-- Кирие, элейсон! Те, Deum, laudamus!-- надрываясь, визжат флейты-кастраты. И в лицемерном писке их слышно самодовольство победоносной лжи, ликование цели, оправдывающей средства, праздничное торжество духовного мещанства, пошло-обманное, плутоватое, наглое, бестолковое... Мелодия мечется от инструмента к инструменту угловатыми зигзагами, точно летучая мышь, и гримасничает, как дьявол, костюмированный ангелом света. В глубине -- она, трусливо обрываясь, пятится пред стонами павших титанов, наверху, карикатурно модулируя, переливается в злые хохоты над миром, приявшим ее властный обман.

"Вот Кирие, элейсон -- драгоценный... для черной мессы!" -- подумал Аухфиш и -- обрадованный удачным словцом для будущей статьи -- чтобы не забыть сравнения, черкнул отметку золотым карандашиком-брелоком на крахмаленом рукаве сорочки.

А занавес распался, и Поджио ослепил публику голубым небом и желтым горячим светом, вызолотившим двор старого итальянского монастыря и над ним лысые суровые горы. Медленно двигалась церковная процессия, блестели кружевом и багрянцем мальчики-аколиты, темнели ряды коленопреклоненных бегинок, дымились толстые восковые свечи. Ромуальд Фюрст в фиолетовой мантии важно хмурился из-под балдахина. Все было прекрасно и правдиво, как жизнь, но публика, уже избалованная в этом театре и красотою, и жизнью, смотрела и слушала нетерпеливо: она ждала Маргариту и Фра Дольчино,-- Наседкину и Берлогу.

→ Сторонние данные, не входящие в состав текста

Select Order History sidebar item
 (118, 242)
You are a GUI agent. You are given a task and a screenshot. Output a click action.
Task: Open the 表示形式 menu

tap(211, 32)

-- Кирие, элейсон! Кирие, элейсон!

Последние пары процессии исчезли во вратах монастырского храма... И вот одна из бегинок отстала от подруг своих, замедлила шаг, остановилась у паперти под истуканом гордого Маркова льва, царственно положившего лапу на раскрытое Евангелие, и быстро повернулась лицом к публике... Театр узнал Наседкину.

-- О, довольно интересная!-- шептала графиня Оберталь.

Латвина сказала:

-- Этот коричневый халат ее старит... Но она ужасно похожа на кого-то... Я не могу вспомнить, но отлично знаю это лицо...

По-видимому, знакомым нашел лицо Наседкиной и полицеймейстер Брыкаев, потому что даже слегка подпрыгнул на своем кресле и обменялся изумленным взглядом с жандармским полковником.

Очевидно, лицо Наседкиной оказалось хорошо известным и в дешевых верхах театра, потому что по галерее прошел дружный радостный гул молодых голосов и, хотя в театре Савицкой аплодисменты во время исполнения не допускались, но навстречу Наседкиной прорвались было довольно дружные хлопки.